Bij verzoekschrift van 15 juni 2021 is de zaak aanhangig gemaakt bij de cour d’appel de Bruxelles (hof van beroep Brussel, België).
Appellanten hebben in wezen hun kritiek herhaald op artikel 42, tweede alinea, WBG en de verzoeken bevestigd die zij in het kader van de procedure in eerste aanleg hadden gedaan.
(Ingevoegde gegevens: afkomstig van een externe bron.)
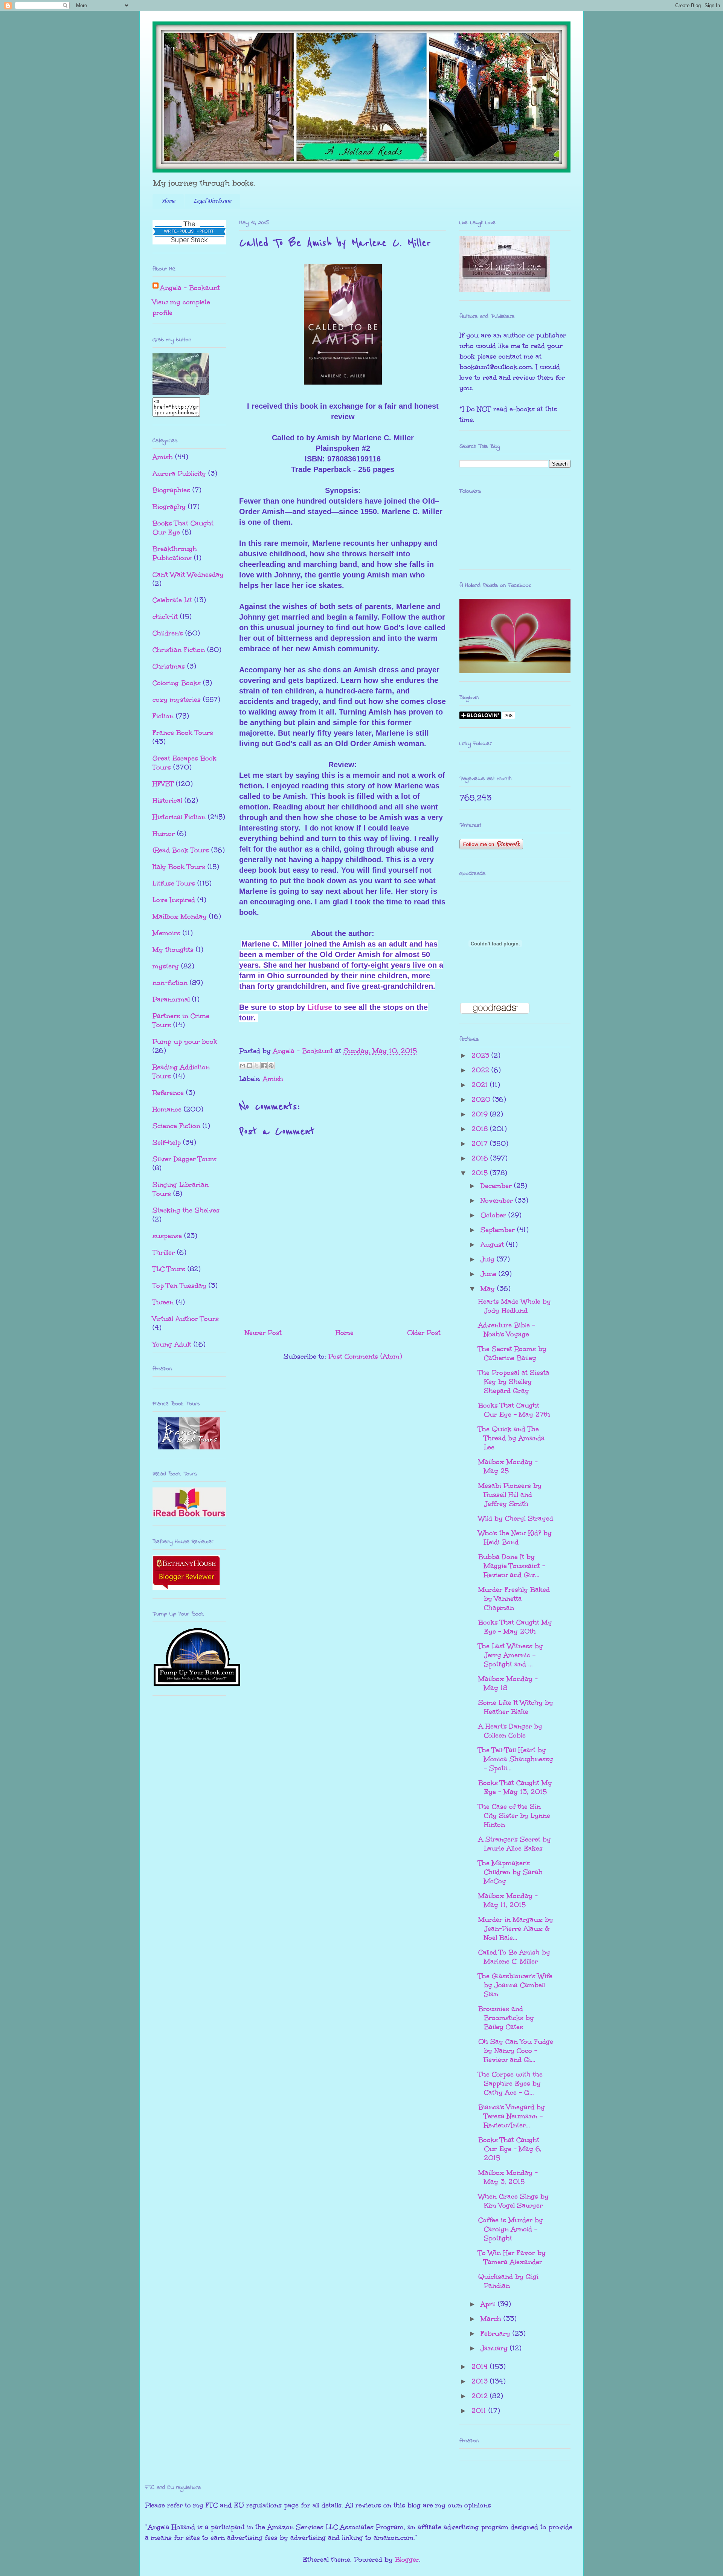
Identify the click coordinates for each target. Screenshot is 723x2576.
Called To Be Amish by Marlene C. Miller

Het controleorgaan heeft verzocht het hoger beroep te verwerpen.
De cour d’appel de Bruxelles heeft de behandeling van de zaak geschorst en het Hof verzocht om een prejudiciële beslissing over de volgende vragen:
1) Vereisen artikel 47 en artikel 8, lid 3, [van het Handvest] dat wordt voorzien in een voorziening in rechte tegen een onafhankelijke toezichthoudende autoriteit zoals het [controleorgaan], wanneer zij de rechten van de betrokkene uitoefent jegens de verwerkingsverantwoordelijke?
2) Is artikel 17 van richtlijn 2016/680 in overeenstemming met artikel 47 en artikel 8, lid 3, [van het Handvest], zoals uitgelegd door het Hof van Justitie, voor zover het de toezichthoudende autoriteit – die de rechten van de betrokkene uitoefent jegens de verwerkingsverantwoordelijke – slechts verplicht om de betrokkene ervan in kennis te stellen ‚dat alle noodzakelijke controles of een evaluatie door de toezichthoudende autoriteit hebben plaatsgevonden’ en om hem te informeren ‚over zijn recht om beroep in te stellen bij de rechter’, hoewel er aan de hand van dergelijke informatie geen controle a posteriori kan worden uitgeoefend op het optreden en de beoordeling van de toezichthoudende autoriteit met betrekking tot de gegevens van de betrokkene en de verplichtingen van de verwerkingsverantwoordelijke?”
Arrest van het Hof van Justitie
Het Hof oordeelt dat de bevoegde toezichthoudende autoriteit, wanneer zij de betrokkene informeert over het resultaat van de controles, een juridisch bindend besluit neemt. Tegen dit besluit moet beroep kunnen worden ingesteld, zodat de betrokkene kan opkomen tegen de beoordeling door de toezichthoudende autoriteit van de rechtmatigheid van de gegevensverwerking en het besluit om al dan niet corrigerende maatregelen te treffen. Het Hof merkt op dat het Unierecht de toezichthoudende autoriteit verplicht om de betrokkene „ten minste” in kennis te stellen van het feit „dat alle noodzakelijke controles, of een evaluatie, door de toezichthoudende autoriteit hebben plaatsgevonden” en van „zijn recht om beroep in te stellen bij de rechter”.
Wanneer de doelstellingen van algemeen belang zich daar niet tegen verzetten, moeten de lidstaten echter voorschrijven dat de informatie aan de betrokkene ruimer mag zijn dan die minimuminformatie, zodat de betrokkene zijn rechten kan verdedigen en kan beslissen of hij zich tot de bevoegde rechter wendt.